Earlier this year I was lucky enough to participate in a seminar that gave me a better understanding of the history and philosophies (note the plural) behind Zionism. Through the class, I also developed a much deeper appreciation and respect for so many heroes in the story of Zionism, including Chaim Weizmann. And I heard (or read) enough about Dr. Weizmann’s wife, Vera (who was also “Dr. Weizmann” – which is especially impressive when one recalls that Vera was born in Russia in 1881!) to make me want to learn more about her.

So, recently, I picked up a copy of The Impossible Takes Longer: The Memoirs of Vera Weizmann as told to David Tutaev. The book was published by Harper & Row in 1967, shortly after Vera Weizmann’s death.

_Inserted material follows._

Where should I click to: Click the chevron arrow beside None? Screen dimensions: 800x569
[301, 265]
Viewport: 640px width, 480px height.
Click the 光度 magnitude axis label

Frankly, I need (and want) to read it again. It is wonderfully detailed and I want to be sure that I caught everything. For now, though, I thought I’d simply share a few choice morsels from the memoir:

“I do not propose to write about the Paris Peace Conference [after World War I] or my husband’s part in it–he has written his own account of what happened. But one episode which he recounted to me stays in my memory. To his intense surprise, Baron Edmond de Rothschild, whom he knew to be a good Zionist, had nominated Professor Sylvain Lévi as one of the Jewish representatives at the peace conference. Lévi’s lukewarm, even hostile, attitude towards Zionism had been clearly apparent when he was serving as a member of the Zionist Commission in Palestine early in 1918, and at the peace conference he excelled himself in creating as many obstacles as possible. The spectacle of Jewish representatives arguing among themselves would not be particularly edifying, thought Chaim. So when the American Secretary of State, Mr. Lansing, to save the situation, asked Chaim to define what he meant by ‘a Jewish national homeland,’ my husband replied, ‘I think Palestine should be as Jewish as England is English, France is French, and America is American’. At the close of this session, Balfour sent his secretary to congratulate Chaim: but when Lévi came up to Chaim and held out his hand, my husband refused to shake it.” (p. 95; emphasis mine)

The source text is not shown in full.